Stored records
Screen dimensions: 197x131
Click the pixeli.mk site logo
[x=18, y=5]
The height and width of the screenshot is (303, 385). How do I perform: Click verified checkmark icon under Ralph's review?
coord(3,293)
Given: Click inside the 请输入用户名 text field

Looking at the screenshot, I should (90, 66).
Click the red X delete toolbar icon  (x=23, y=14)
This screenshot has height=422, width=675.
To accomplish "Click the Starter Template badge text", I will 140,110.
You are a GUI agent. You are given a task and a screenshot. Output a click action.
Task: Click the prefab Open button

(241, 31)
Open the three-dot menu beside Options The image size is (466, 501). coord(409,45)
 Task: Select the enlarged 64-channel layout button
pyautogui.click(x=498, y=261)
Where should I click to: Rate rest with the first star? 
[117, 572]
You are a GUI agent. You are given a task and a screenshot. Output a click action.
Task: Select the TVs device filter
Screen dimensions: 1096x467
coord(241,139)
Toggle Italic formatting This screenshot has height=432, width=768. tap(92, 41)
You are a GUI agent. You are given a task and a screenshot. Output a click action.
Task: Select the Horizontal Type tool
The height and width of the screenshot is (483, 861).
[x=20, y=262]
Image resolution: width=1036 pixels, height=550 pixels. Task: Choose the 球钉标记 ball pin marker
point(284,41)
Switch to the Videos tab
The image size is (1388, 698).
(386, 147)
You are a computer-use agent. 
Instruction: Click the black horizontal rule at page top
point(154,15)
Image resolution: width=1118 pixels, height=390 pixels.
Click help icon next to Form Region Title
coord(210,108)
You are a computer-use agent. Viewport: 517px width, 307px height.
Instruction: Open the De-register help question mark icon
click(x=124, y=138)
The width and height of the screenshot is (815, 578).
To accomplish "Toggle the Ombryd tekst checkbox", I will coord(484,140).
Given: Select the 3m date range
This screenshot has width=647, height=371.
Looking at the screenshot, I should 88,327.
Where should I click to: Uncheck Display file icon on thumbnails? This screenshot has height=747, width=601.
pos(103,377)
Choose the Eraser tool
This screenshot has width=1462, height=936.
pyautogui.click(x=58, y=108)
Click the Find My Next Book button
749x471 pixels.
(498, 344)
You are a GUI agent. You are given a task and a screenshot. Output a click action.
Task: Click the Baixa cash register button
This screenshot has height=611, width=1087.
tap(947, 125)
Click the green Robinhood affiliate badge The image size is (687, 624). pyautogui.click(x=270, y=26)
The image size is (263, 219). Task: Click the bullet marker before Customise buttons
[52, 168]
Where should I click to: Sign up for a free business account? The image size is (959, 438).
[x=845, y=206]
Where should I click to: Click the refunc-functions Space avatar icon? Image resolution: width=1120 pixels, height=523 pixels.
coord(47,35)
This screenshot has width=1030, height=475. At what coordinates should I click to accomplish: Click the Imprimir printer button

• **Assigned task**
Using the records above, please retype only the run of lines from the line holding "Where should I click to: Uncheck" through the last line, both ends included.

• **Output for this task**
Where should I click to: Uncheck Display file icon on thumbnails? This screenshot has height=747, width=601.
pos(103,377)
Choose the Eraser tool
This screenshot has width=1462, height=936.
pyautogui.click(x=58, y=108)
Click the Find My Next Book button
749x471 pixels.
(498, 344)
You are a GUI agent. You are given a task and a screenshot. Output a click action.
Task: Click the Baixa cash register button
This screenshot has height=611, width=1087.
tap(947, 125)
Click the green Robinhood affiliate badge The image size is (687, 624). pyautogui.click(x=270, y=26)
The image size is (263, 219). Task: Click the bullet marker before Customise buttons
[52, 168]
Where should I click to: Sign up for a free business account? The image size is (959, 438).
[x=845, y=206]
Where should I click to: Click the refunc-functions Space avatar icon? Image resolution: width=1120 pixels, height=523 pixels.
coord(47,35)
This screenshot has width=1030, height=475. At what coordinates should I click to accomplish: Click the Imprimir printer button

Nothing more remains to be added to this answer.